Methods: Single cell suspensions from blood and tissue samples were isolated by physical dissociation and filtering through a 70 μm cell strainer. Flow cytometry was applied to profile the activity and function of NK cells, and an antibody chip experiment was used to identify and quantitate cytokine levels. We studied IL-6 and IL-8 function in primary oesophageal squamous carcinoma and NK cell co-cultures in vitro and by a xenograft tumour model in vivo. Western blotting was used to quantitate STAT3 (signal transducer and activator of transcription 3) and p-STAT3 levels. Finally, we performed an IHC array to analyse IL-6/IL-8 (interleukin 6/interleukin 8) expression in 103 pairs of tumours and matched adjacent tissues of patients with ESCC to elucidate the correlation between IL-6 or IL-8 and clinical characteristics.
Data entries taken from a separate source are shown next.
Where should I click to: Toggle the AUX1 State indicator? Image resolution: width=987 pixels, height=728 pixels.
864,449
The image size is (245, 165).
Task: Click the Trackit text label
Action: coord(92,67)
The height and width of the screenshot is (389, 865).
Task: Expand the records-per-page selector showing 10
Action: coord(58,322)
Results: The percentages of NK cells in both peripheral blood and tumour tissues from patients with ESCC were significantly increased in comparison with those in the controls and correlated with the clinical characteristics. Furthermore, the decrease in activating receptors and increase in inhibitory receptors on the surface of tumour-infiltrating NK cells was confirmed by flow cytometry. The level of granzyme B, the effector molecule of tumour-infiltrating NK cells, was also decreased. Mechanistically, primary ESCC cells activated the STAT3 signalling pathway on NK cells through IL-6 and IL-8 secretion, leading to the downregulation of activating receptors (NKp30 and NKG2D) on the surface of NK cells. An ex vivo study showed that blockade of STAT3 attenuated the IL-6/IL-8-mediated impairment of NK cell function. Moreover, the expression of IL-6 or IL-8 in tumour tissues was validated by immunohistochemistry to be positively correlated with tumour progression and poor survival, respectively.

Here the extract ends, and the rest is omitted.